-- RUMUSAN TUGAS --
Menurut kutipan tentang Usmar Ismail, kapan tokoh itu wafat?

-- KUTIPAN --
□ □ □ □ □ □ □
Opini SETENGAH ABAD LESBUMI

H Usmar Ismail dan Lesbumi

Kamis, 12 April 2012 | 00:20 WIB

Usmar Ismail, Babak Terakhir

 SENJA terbenam di sebuah pavilion kecil di Pegangsaan Barat 6, Jakarta, dan malam menjadi sedemikian panjang seolah pagi takkan terbit lagi. Ini bukan sebuah babak dari suatu film, melainkan kasunyatan nan menyedihkan tentang akhir hayat Bapak Perfilman Indonesia, Usmar Ismail, yang belum genap setengah abad ketika diserang stroke dan akhirnya wafat, 2 Januari 1971, jam lima sore lewat.
□ □ □ □ □ □ □
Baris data

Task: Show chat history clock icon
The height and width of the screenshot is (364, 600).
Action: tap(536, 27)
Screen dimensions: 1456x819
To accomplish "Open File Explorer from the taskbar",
□ □ □ □ □ □ □
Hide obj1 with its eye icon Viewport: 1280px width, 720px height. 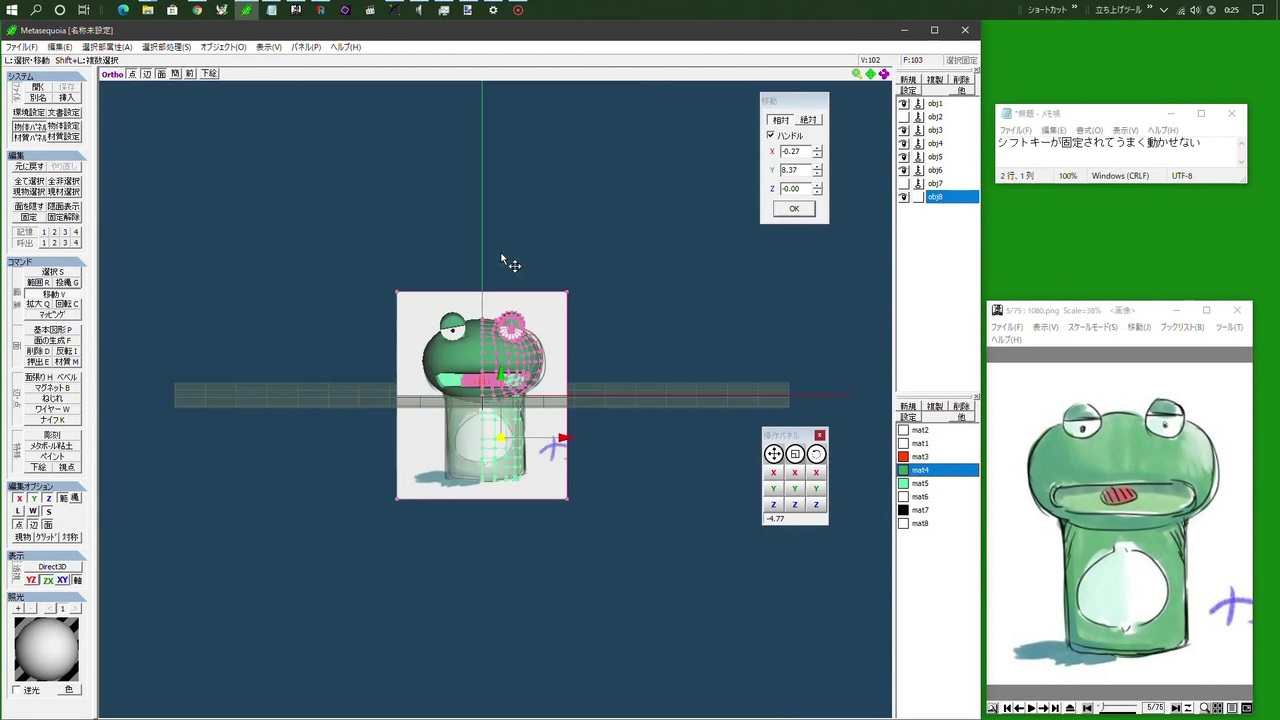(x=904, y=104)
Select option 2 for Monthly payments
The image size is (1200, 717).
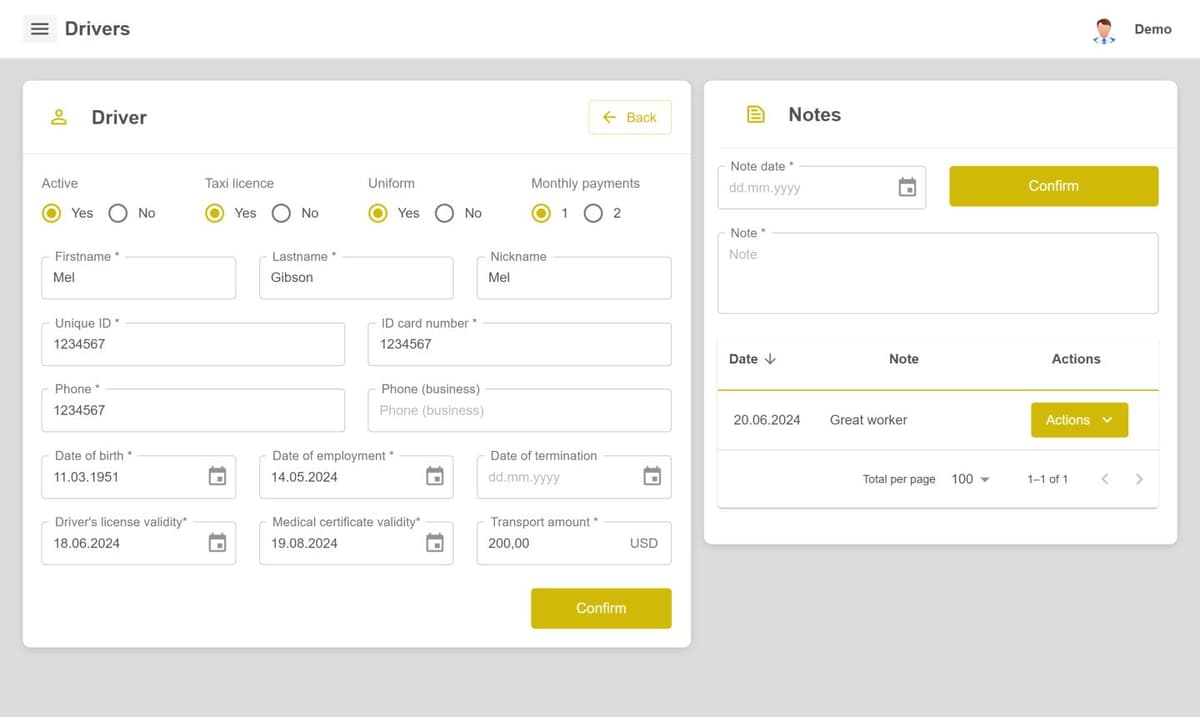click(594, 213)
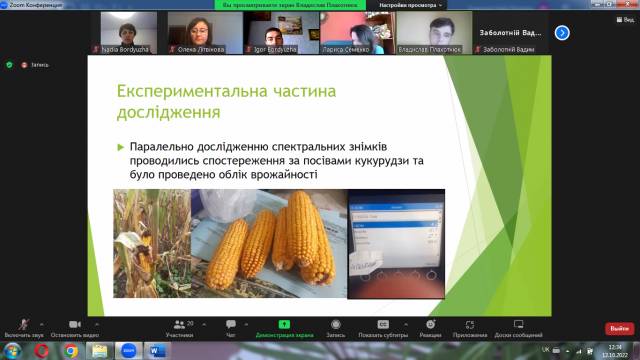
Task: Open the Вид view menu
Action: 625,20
□ □ □ □ □ □ □
-- JAWABAN SOAL --
Usmar Ismail wafat pada 2 Januari 1971, jam lima sore lewat.